Em cerca de três horas e meia, e por 36 votos a 2, mais a abstenção do presidente Julio Garcia (PSD), o segundo pedido de impeachment do governador de Santa Catarina, Carlos Moisés da Silva (PSL), foi aprovado nesta terça-feira (20) no plenário da Assembleia Legislativa de Santa Catarina. O deputado Vicente Caropreso (PSDB), que participou da sessão, precisou sair um pouco antes da votação por motivo de saúde e não houve registro do seu voto.

 

 

Sem clima de tensão, nem disputa por votos, a sessão foi aberta pelo presidente da Alesc, Julio Garcia, por volta das 16 horas. O clima no Palácio Barriga Verde era de tranquilidade, como se fosse uma sessão normal da Alesc.

A favor do governador, apenas a presença de alguns secretários. Fora do prédio, nada de manifestações de apoio a Carlos Moisés. O resultado final da votação parecia já ser de conhecimento de todos. Após mais de três horas de explanações, a votação confirmou o que já era previsto.

 

Próximo passo

O processo, agora, avança para a formação de mais um Tribunal Especial de Julgamento, formado por seis desembargadores, inclusive o presidente do TJSC, Ricardo Roesler; e cinco deputados estaduais.

Serão necessários seis votos para que o processo siga no âmbito deste novo tribunal especial de julgamento e só a partir daí Carlos Moisés poderá ser afastado do cargo por 180 dias.

 

Defesa do governador usou a tribuna | Foto Rodolfo Espíndola/Agência AL

 

Entenda a denúncia

A denúncia, representada por 16 pessoas, refere-se à compra de 200 respiradores da empresa Veigamed, com pagamento antecipado de R$ 33 milhões, sem quem os equipamentos tivessem chegado ao estado; e a possíveis irregularidades envolvendo a contratação de um hospital de campanha em Itajaí, no valor de R$ 100 milhões.

A vice-governadora Daniela Reinehr (sem partido) foi retirada da acusação porque não foram encontrados indícios do cometimento de crime de responsabilidade.

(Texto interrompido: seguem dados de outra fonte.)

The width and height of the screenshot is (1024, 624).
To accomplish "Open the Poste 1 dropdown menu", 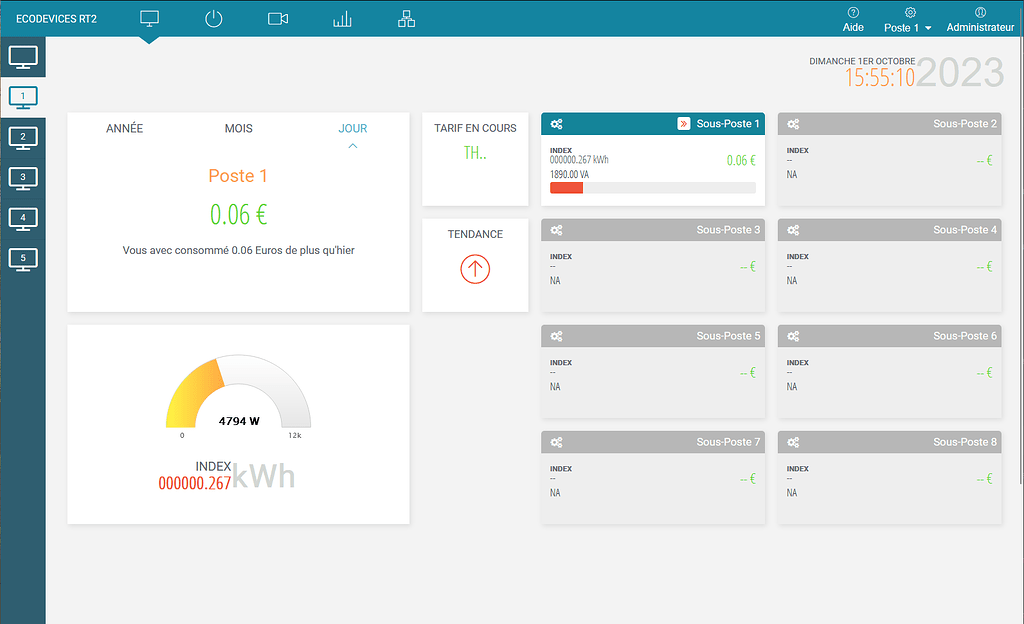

Tanto no caso da compra dos respiradores quanto no processo de instalação do hospital de campanha.

 

Quem está fora do tribunal

Assim como no primeiro pedido de afastamento, os desembargadores serão sorteados, sem a participação dos cinco magistrados que já integram a formação do primeiro tribunal especial, e com Ricardo Roesler na presidência.

Como no primeiro pedido de impeachment, haverá votação em plenário para a indicação dos cinco deputados, sem a participação dos que já compõe o tribunal já instaurado.

 

Advogado Marcos Probst defendeu o governador | Foto Rodolfo Espíndola/Agência AL

 

Escolha do relator

O primeiro procedimento deste tribunal será o sorteio do relator. Ele será responsável por apresentar, em 10 dias, um parecer a ser votado pelos 10 integrantes (o presidente Roesler só vota em caso de empate).

Se aprovado, Carlos Moisés será afastado, provisoriamente, por 180 dias enquanto o processo será apreciado até a votação final do impeachment.